August 5th, 2005 by Garrick Van Buren

Long ago, broadcast radio gave up with introducing their audience to new music. I first became aware of it sometime during the summer of 1996 [1] , I’m sure the tipping point occured long before then.

Between Cumulus Media president/CEO Lew Dickey, Jr. promoting the talk radio proliferation on the FM dial, my conversation about Broadcast Radio and Podcasting with Noah Lamson, and the frequency of MTV actually showing a music videos, musicians are in a pickle.

Their traditional distributors aren’t interested in distributing music anymore - let alone new music.

This is unfortunate because I’m more reliant on and interested in new music in the past 6 months than the 6 years before.

[1] My first full-time job in UW-Stout’s tech department. The same radio station was on in the office throughout the day. Because radio listenership is measured by the quarter-hour, after an hour in the shop, you knew the playlist for the next hour - and every 15 minutes thereafter. A painful way to spent 8 hours in a college town

Posted in Music, Radio |

2 Responses

  1. Alissa Says:

    here, here!

    i’m just catching up on your show. i’m a little behind :)

    but yes. you’re right. i think all the record companies started losing lots of money after the recession coupled with the rise of cd copying and file swapping. there seems to be a paradigm shift now.

Given information:
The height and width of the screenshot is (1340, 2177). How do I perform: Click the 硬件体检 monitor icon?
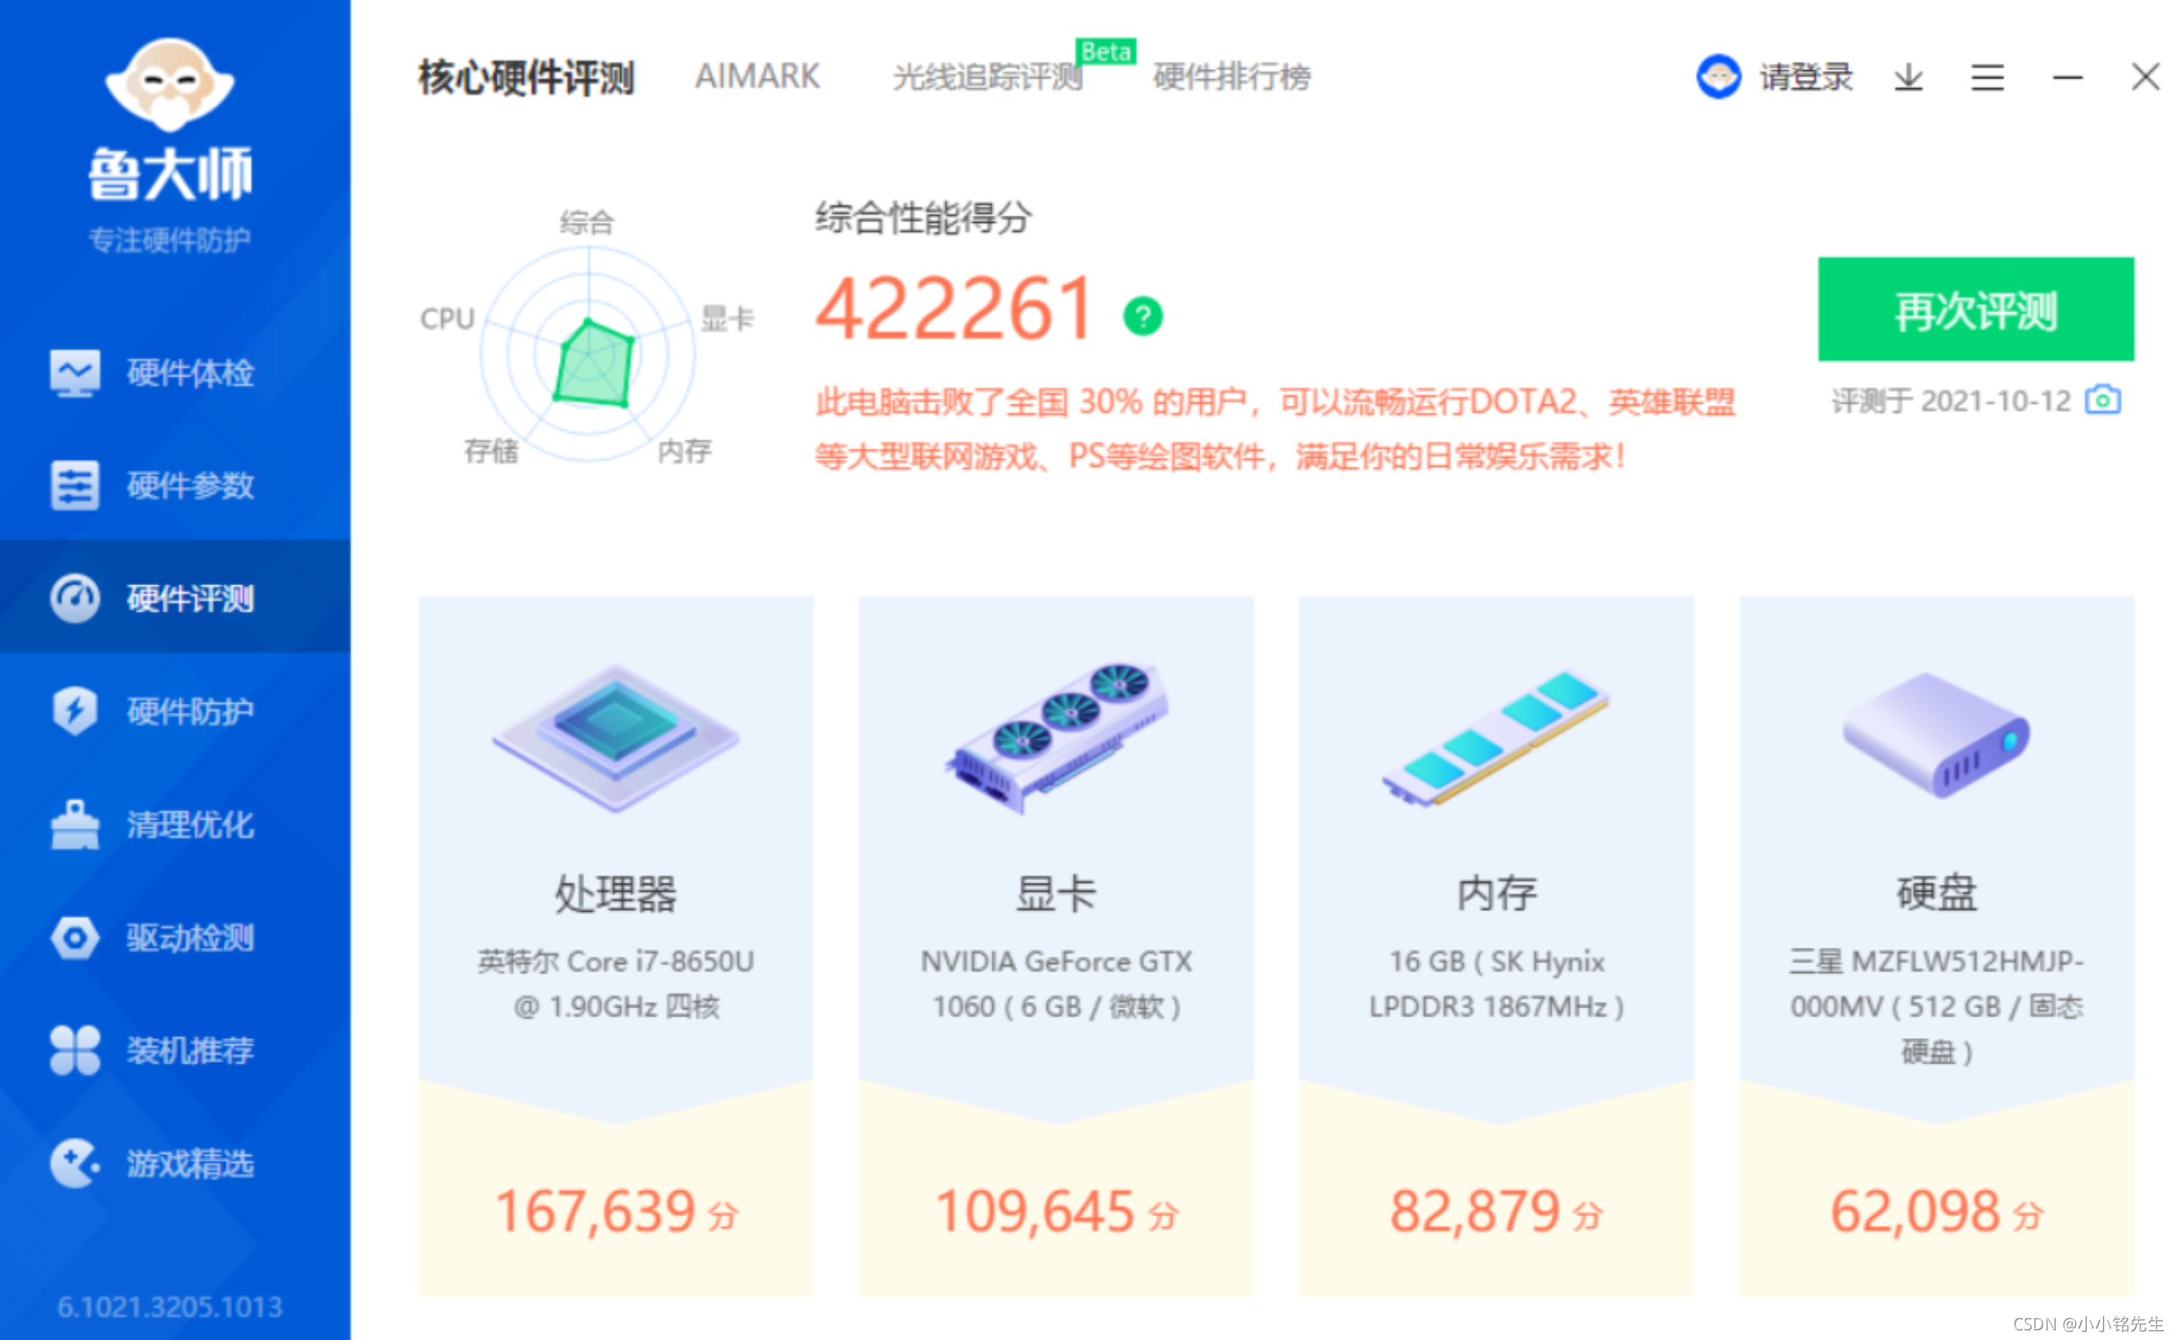coord(74,373)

Written exercise 1:
List every person named in the blog post about broadcast radio, including its comments.
Written exercise 2:
Repeat, word for word, the stretch of the blog post about broadcast radio from "Their traditional distributors" through "here, here!".
The listing is not needed here.

Solution 1:
Garrick Van Buren
Lew Dickey, Jr.
Noah Lamson
Alissa

Solution 2:
Their traditional distributors aren’t interested in distributing music anymore - let alone new music.

This is unfortunate because I’m more reliant on and interested in new music in the past 6 months than the 6 years before.

[1] My first full-time job in UW-Stout’s tech department. The same radio station was on in the office throughout the day. Because radio listenership is measured by the quarter-hour, after an hour in the shop, you knew the playlist for the next hour - and every 15 minutes thereafter. A painful way to spent 8 hours in a college town

Posted in Music, Radio |

2 Responses

  1. Alissa Says:

    here, here!